* [Assigned task] Reproduce everything from "Two New Studies" down to "digital advertising ecosystem." in the press release on the two IAB studies below, word for word.

* [Text]
=== Section Start ===

Two New Studies Reveals 40% of AI Using Consumers Do So Daily, and 95% of Publishers Report Meaningful Impact: Accountability Infrastructure Critical to Support What Comes Next

NEW YORK, July 16, 2026 /PRNewswire/ -- AI is no longer a technology that can be viewed as experimental. Ninety-five percent of publishers now say LLMs are reshaping their business, yet the ecosystem powering digital advertising is still developing the trust, infrastructure, attribution standards, and frameworks needed to support long-term growth. The gap between AI adoption and industry accountability is widening, according to new research from IAB, the leading trade association for the digital advertising ecosystem.

Today, IAB released two studies that together document exactly where that gap lives and what the industry must do to close it, "The AI Adoption Era: From Consumer Usage to Rising Expectations" and "The AI Discovery Shift: How Publishers Are Navigating LLM-Driven Content Discovery."

"AI has matured beyond the hype cycle and is the present reality for consumers, publishers, LLMs and advertisers alike," said David Cohen, CEO, IAB. "What our research makes clear is that adoption must be driven with accountability as we move into the future.  The industry has an urgent responsibility to develop the standards, measurement frameworks, and value exchange models that give consumers confidence and all members of the ecosystem a seat at the table."

Consumers Are Power Users, With Meaningful Trust Conditions Attached

According to IAB, U.S. consumers have moved well beyond experimentation and into habitual, daily use. However, adoption has not come without conditions. While usage has surged, consumers are simultaneously demanding greater transparency and accountability from the AI tools they rely on most. Key findings include:

  • Among consumers who use AI, 72% use AI tools at least weekly, and 40% report daily usage, with frequent users spanning creative work, productivity, research, and shopping.

  • More than 80% describe their overall experience with AI tools as positive, with top drivers being saving time, ease of use, and speed of response.

  • User satisfaction has not yet translated into trust. More than half (57%) of active AI users say they often or always verify the information AI provides, even among daily users. Top concerns are inaccuracies, privacy and data use.

  • More than 60% say the reputation of the company behind an AI tool impacts their trust, signaling that brand credibility now extends into the AI layer.

=== Section End ===

* [Data section]

=== Section Start ===

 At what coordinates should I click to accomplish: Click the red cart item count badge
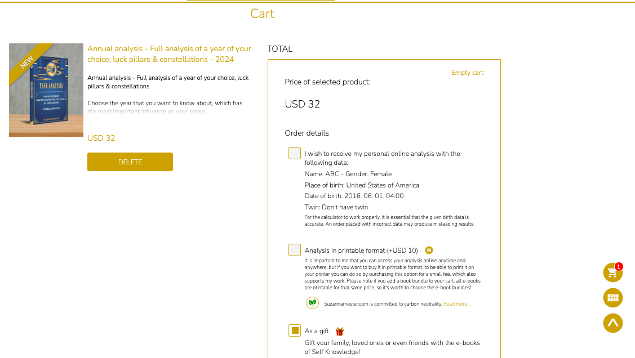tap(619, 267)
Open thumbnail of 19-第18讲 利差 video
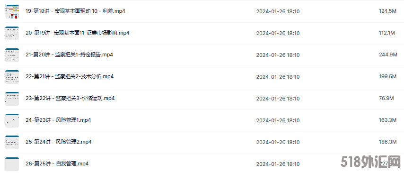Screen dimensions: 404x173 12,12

=== Section End ===
=== Section Start ===

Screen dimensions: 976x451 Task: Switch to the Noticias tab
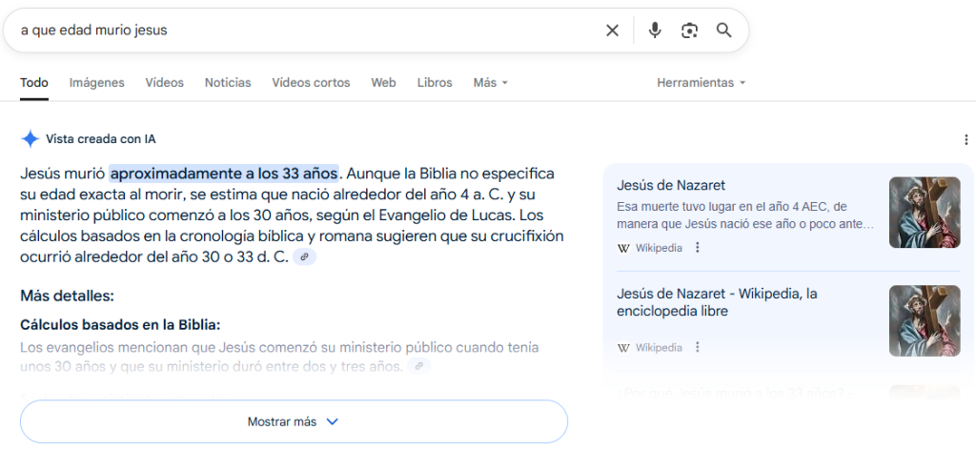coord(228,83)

=== Section End ===

* [The completed task]
Two New Studies Reveals 40% of AI Using Consumers Do So Daily, and 95% of Publishers Report Meaningful Impact: Accountability Infrastructure Critical to Support What Comes Next

NEW YORK, July 16, 2026 /PRNewswire/ -- AI is no longer a technology that can be viewed as experimental. Ninety-five percent of publishers now say LLMs are reshaping their business, yet the ecosystem powering digital advertising is still developing the trust, infrastructure, attribution standards, and frameworks needed to support long-term growth. The gap between AI adoption and industry accountability is widening, according to new research from IAB, the leading trade association for the digital advertising ecosystem.